こうして見ると、腸活食材の多くが「肺」や「脾」に偏っています。
これは、発酵食品や食物繊維が多く含まれる食材の性質上、自然とそうなりやすいためです。
一方で、腎や肝に良い食材は比較的少ないため、意識的に摂取する必要があります。

腸活の影響とリスク

1. 食事の偏りによる影響

腸活で推奨される食材には、発酵食品(ヨーグルト、納豆、キムチ)や食物繊維が豊富な野菜が含まれます。
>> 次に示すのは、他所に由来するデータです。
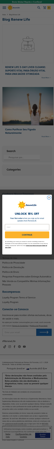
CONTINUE (27, 235)
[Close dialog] (49, 197)
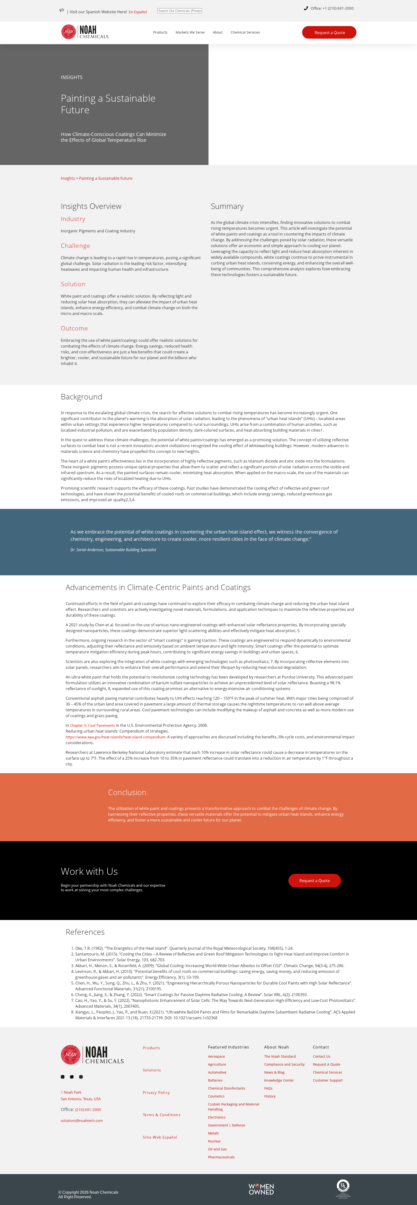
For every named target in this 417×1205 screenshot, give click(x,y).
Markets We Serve (190, 32)
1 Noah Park (71, 1092)
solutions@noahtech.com (82, 1120)
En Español (138, 11)
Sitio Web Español (160, 1137)
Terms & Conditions (162, 1114)
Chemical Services (245, 32)
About (217, 32)
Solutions (152, 1070)
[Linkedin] (62, 1077)
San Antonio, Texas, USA (81, 1098)
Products (160, 32)
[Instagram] (81, 1077)
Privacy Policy (156, 1092)
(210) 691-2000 (88, 1109)
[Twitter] (72, 1077)
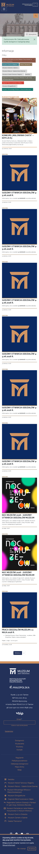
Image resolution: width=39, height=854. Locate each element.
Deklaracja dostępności (19, 764)
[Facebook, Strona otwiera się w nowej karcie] (16, 834)
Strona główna (32, 34)
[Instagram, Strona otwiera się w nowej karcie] (11, 834)
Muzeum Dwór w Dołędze (17, 814)
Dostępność (19, 741)
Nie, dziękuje (21, 848)
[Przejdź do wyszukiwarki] (35, 15)
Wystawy (19, 747)
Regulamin (20, 758)
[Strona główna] (8, 5)
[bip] (20, 713)
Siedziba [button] (27, 74)
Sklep (20, 770)
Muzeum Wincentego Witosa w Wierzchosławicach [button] (16, 89)
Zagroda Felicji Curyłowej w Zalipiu (21, 799)
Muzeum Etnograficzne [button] (8, 86)
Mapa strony (19, 767)
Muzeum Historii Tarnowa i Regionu (21, 783)
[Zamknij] (34, 39)
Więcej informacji (8, 845)
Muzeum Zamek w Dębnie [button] (10, 67)
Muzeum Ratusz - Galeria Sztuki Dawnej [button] (13, 71)
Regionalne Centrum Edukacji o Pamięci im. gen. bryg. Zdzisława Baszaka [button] (17, 78)
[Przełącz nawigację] (4, 9)
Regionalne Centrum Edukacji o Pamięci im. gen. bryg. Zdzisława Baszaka (21, 804)
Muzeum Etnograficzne (16, 796)
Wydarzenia (19, 744)
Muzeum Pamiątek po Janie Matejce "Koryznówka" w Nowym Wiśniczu (20, 809)
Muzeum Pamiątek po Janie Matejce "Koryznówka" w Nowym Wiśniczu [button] (17, 60)
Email (19, 719)
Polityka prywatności (19, 761)
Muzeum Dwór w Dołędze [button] (9, 64)
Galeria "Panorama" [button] (25, 64)
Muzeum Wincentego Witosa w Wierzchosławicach (18, 791)
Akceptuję (32, 848)
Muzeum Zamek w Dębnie (17, 818)
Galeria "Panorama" (15, 821)
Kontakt (19, 750)
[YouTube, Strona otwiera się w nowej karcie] (21, 834)
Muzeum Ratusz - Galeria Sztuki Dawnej (22, 786)
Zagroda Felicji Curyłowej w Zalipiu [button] (12, 83)
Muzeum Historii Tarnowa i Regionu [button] (12, 74)
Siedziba (11, 779)
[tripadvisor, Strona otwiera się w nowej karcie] (27, 834)
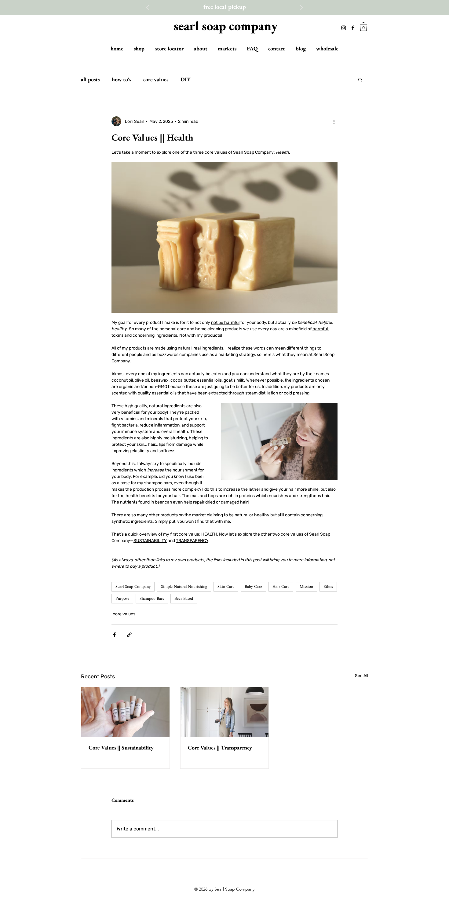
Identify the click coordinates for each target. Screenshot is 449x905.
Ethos (328, 586)
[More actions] (334, 121)
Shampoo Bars (152, 598)
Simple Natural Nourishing (184, 586)
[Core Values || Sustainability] (125, 712)
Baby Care (253, 586)
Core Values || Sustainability (121, 747)
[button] (363, 26)
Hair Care (280, 586)
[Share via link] (129, 635)
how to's (121, 79)
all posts (90, 79)
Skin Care (225, 586)
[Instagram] (344, 28)
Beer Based (183, 598)
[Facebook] (353, 28)
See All (361, 675)
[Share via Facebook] (114, 635)
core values (155, 79)
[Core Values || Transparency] (225, 712)
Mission (306, 586)
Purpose (122, 598)
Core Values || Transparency (220, 747)
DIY (186, 79)
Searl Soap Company (133, 586)
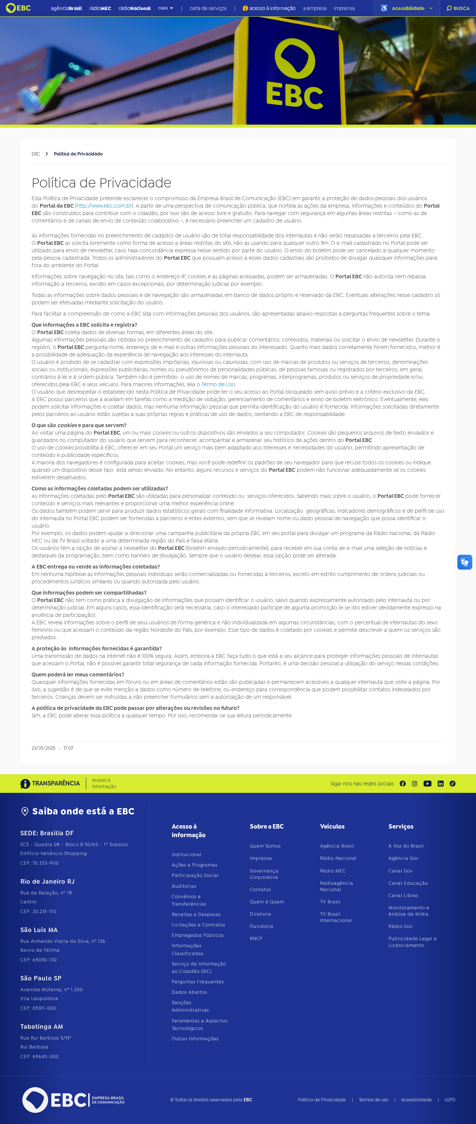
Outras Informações (195, 1039)
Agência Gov (404, 858)
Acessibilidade (416, 1100)
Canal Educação (408, 883)
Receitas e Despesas (196, 915)
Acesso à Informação (104, 783)
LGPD (450, 1100)
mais (163, 8)
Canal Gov (401, 871)
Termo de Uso (218, 384)
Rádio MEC (333, 871)
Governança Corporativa (264, 874)
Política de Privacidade (78, 154)
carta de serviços (208, 8)
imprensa (344, 8)
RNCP (256, 939)
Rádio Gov (401, 926)
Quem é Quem (267, 902)
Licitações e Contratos (198, 925)
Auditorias (184, 886)
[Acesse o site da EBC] (72, 1100)
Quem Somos (265, 846)
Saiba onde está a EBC (83, 811)
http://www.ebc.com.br (104, 205)
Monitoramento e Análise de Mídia (409, 911)
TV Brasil (330, 902)
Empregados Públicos (198, 935)
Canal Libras (403, 896)
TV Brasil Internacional (336, 917)
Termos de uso (373, 1100)
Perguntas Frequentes (198, 982)
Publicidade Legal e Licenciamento (413, 942)
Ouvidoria (261, 926)
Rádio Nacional (338, 858)
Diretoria (260, 914)
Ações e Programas (195, 865)
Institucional (187, 855)
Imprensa (261, 858)
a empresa (315, 8)
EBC (36, 154)
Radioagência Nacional (336, 886)
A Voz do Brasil (406, 846)
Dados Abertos (189, 992)
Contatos (260, 890)
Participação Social (195, 875)
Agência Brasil (337, 846)
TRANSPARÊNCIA (56, 783)
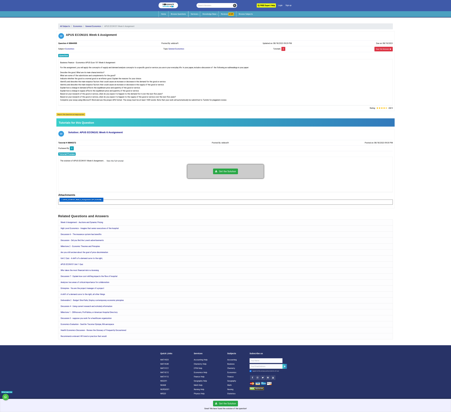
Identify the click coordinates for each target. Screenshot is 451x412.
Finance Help (199, 377)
これらの食品は「金」や「火」の性質を持ち、腸の働きを助けますが、過剰に摂取すると「木」のバランスが崩れ、肝の機能が低下する可能性があります。

2. 腸の冷えと代謝の低下

発酵食品や生野菜を多く摂ると、腸が冷えやすくなります。東洋医学では、「冷え」は血流を悪化させ、代謝の低下を引き起こすとされています。特に女性は冷えによる影響を受けやすく、月経不順や体調不良の原因となることもあります。

3. 腹式呼吸との関係

腸活とあわせて腹式呼吸を推奨するケースもありますが、女性の場合、過度な腹式呼吸が横隔膜や内臓に負担をかけることがあります。特に妊娠中の女性は、腸の動きが活発になりすぎると胃の圧迫感が増し、呼吸困難や貧血を引き起こすことがあります。
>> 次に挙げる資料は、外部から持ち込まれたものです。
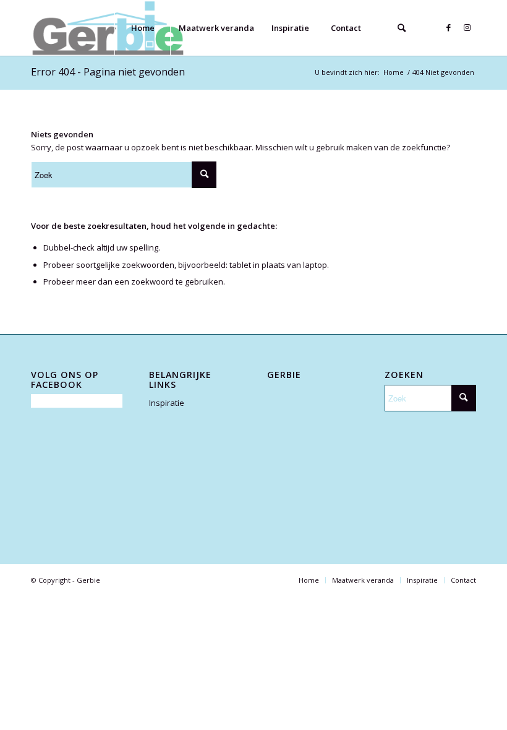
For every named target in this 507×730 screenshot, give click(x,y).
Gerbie (88, 580)
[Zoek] (401, 28)
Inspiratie (166, 402)
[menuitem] (142, 28)
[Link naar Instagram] (467, 27)
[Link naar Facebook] (448, 27)
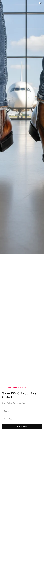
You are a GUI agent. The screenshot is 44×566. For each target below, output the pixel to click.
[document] (22, 282)
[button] (41, 3)
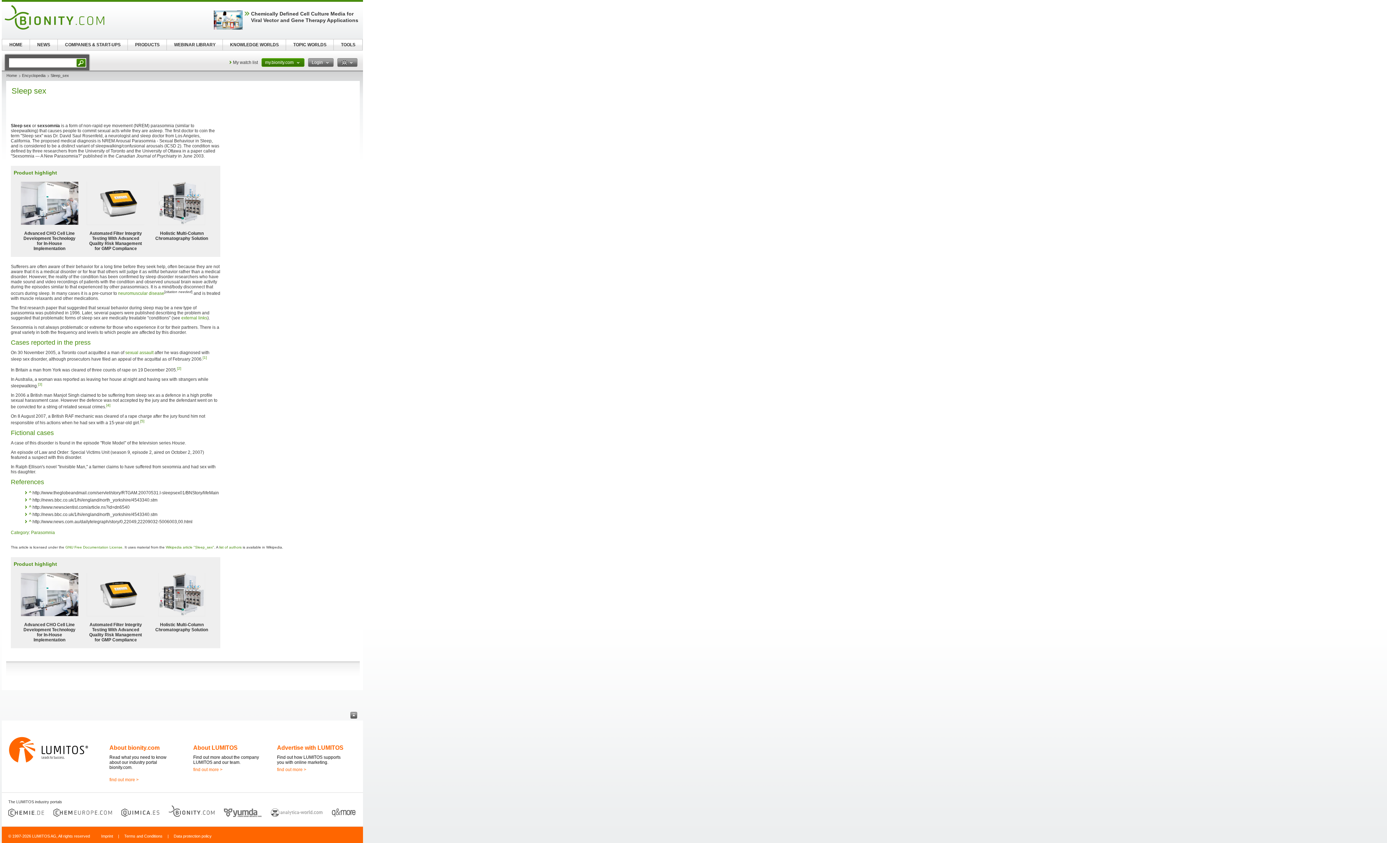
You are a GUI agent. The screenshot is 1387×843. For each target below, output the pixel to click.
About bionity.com (134, 748)
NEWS (43, 44)
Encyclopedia (34, 75)
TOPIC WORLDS (310, 44)
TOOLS (348, 44)
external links (194, 318)
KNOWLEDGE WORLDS (254, 44)
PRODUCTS (147, 44)
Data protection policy (193, 836)
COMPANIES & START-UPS (93, 44)
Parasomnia (43, 532)
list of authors (230, 547)
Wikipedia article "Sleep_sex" (190, 547)
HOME (15, 44)
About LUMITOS (215, 748)
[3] (40, 384)
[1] (205, 358)
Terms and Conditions (143, 836)
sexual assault (139, 352)
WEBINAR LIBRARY (195, 44)
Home (12, 75)
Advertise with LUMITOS (310, 748)
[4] (108, 405)
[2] (179, 368)
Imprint (107, 836)
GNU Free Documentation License (93, 547)
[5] (142, 421)
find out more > (124, 779)
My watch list (245, 62)
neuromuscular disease (141, 293)
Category (20, 532)
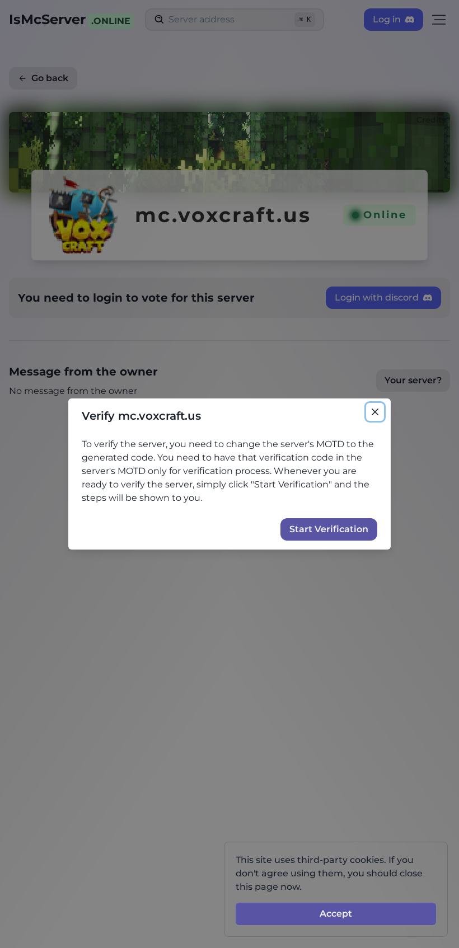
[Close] (375, 412)
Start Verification (328, 529)
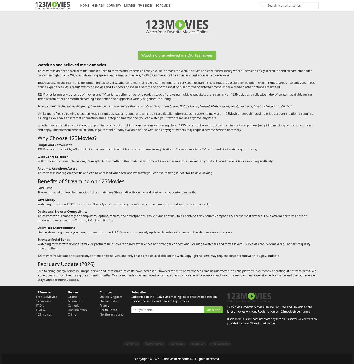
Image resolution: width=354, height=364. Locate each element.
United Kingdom (111, 297)
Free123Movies (46, 297)
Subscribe (213, 310)
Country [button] (114, 6)
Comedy (73, 306)
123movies (43, 301)
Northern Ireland (112, 314)
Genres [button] (98, 6)
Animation (75, 301)
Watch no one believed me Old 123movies (177, 55)
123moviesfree (154, 343)
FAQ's (40, 306)
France (104, 306)
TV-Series (145, 6)
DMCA (40, 310)
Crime (72, 314)
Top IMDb (163, 6)
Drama (72, 297)
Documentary (77, 310)
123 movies (44, 314)
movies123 (198, 343)
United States (109, 301)
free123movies (220, 343)
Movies (130, 6)
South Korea (108, 310)
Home (84, 6)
腹式呼吸は意外と難しく、また万能な呼吸法とも言い切れません。まずは胸を開くところから始めないと、姿勢や筋肉を痛める可能性があります。無理はしないようにしましょう。

4.大腸ばかりじゃない!腸活だって人それぞれ……

便通に良いとされる食材の多くは、肺を潤すものが多いです。
「これを食べるとうんちがどっさり出る(大根率高め)」という情報はあちこちにあるけれど、便秘にもさまざまなタイプがあります。
例えば、肺の乾燥による便秘だけでなく、小腸の機能低下が原因で便秘になる場合も考えられるでしょう。
この場合、単に食物繊維を増やすのではなく、消化を助ける食材(玉ねぎ、お酢、柑橘系、オリゴ糖、発酵食品など)を取り入れることで、腸の働きをサポートする必要があるかもしれません。
便秘対策としての腸活を考える際は、自分の体質や原因に合わせた食材選びが大切になってくるでしょう。
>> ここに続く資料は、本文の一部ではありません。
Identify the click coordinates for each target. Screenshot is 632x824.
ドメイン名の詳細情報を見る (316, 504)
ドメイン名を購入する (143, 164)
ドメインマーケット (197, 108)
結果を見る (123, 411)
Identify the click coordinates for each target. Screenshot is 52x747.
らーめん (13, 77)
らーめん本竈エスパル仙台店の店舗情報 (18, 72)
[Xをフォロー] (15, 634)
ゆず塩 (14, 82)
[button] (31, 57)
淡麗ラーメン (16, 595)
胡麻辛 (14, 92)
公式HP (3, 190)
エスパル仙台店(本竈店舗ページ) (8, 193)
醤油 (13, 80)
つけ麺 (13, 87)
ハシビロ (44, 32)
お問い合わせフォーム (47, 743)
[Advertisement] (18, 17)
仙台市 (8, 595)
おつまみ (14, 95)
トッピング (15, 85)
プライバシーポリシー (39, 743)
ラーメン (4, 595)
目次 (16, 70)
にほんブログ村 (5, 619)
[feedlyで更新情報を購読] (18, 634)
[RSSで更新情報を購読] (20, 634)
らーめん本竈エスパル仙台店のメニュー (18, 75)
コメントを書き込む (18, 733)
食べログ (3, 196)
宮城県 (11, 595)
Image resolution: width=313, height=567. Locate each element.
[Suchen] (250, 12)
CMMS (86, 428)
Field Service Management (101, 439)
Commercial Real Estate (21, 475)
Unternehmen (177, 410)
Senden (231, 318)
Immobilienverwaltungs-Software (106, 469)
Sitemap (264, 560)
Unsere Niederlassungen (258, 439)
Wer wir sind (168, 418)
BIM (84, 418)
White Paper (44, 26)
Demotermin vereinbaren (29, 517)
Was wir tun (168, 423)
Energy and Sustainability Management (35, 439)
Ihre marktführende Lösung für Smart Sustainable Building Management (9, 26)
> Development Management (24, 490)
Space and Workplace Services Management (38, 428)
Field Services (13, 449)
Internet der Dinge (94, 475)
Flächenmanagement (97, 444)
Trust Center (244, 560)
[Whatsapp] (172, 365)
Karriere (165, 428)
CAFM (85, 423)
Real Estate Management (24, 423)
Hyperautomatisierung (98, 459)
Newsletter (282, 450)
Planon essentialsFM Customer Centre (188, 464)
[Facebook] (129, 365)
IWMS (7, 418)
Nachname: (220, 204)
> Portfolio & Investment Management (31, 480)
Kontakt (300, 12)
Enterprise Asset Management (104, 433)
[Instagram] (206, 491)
体質チェックはこちら。参考程度にご覧ください👉和漢薬膳の体質チェックであなたの体を知りましょう。

それから、「よく噛んで食べる」ことも大切です。

バランスを取るためのポイント

腸活を行う際は、以下の点に注意しましょう。

  1. 腸活食材の摂りすぎに注意
    • 発酵食品や食物繊維だけでなく、肝を助ける緑黄色野菜や鉄分も意識的に摂取する。
    • 腎臓のために黒色食材も摂る。
    • 脾臓に関しては、食材の多くは自然の甘味を持っているので神経質にならなくて良い。
  2. 温める食材を取り入れる
    • しょうが、にんにく、シナモンなど、身体を温める食材を適度に加える。(妊婦さんはスパイスNGです)
  3. 呼吸法や運動のバランスを意識する
    • 腹式呼吸だけでなく、胸式呼吸や軽い運動を取り入れ、全身の巡りを整える。

まとめ

腸を大切にする。それは間違いなく良い事です。

しかし東洋医学の視点から見ると「全身のバランス」を考慮することが大切です。腸だけに注目せず、他の臓器や体の冷えにも目を向け、バランスの取れた健康管理を心がけましょう。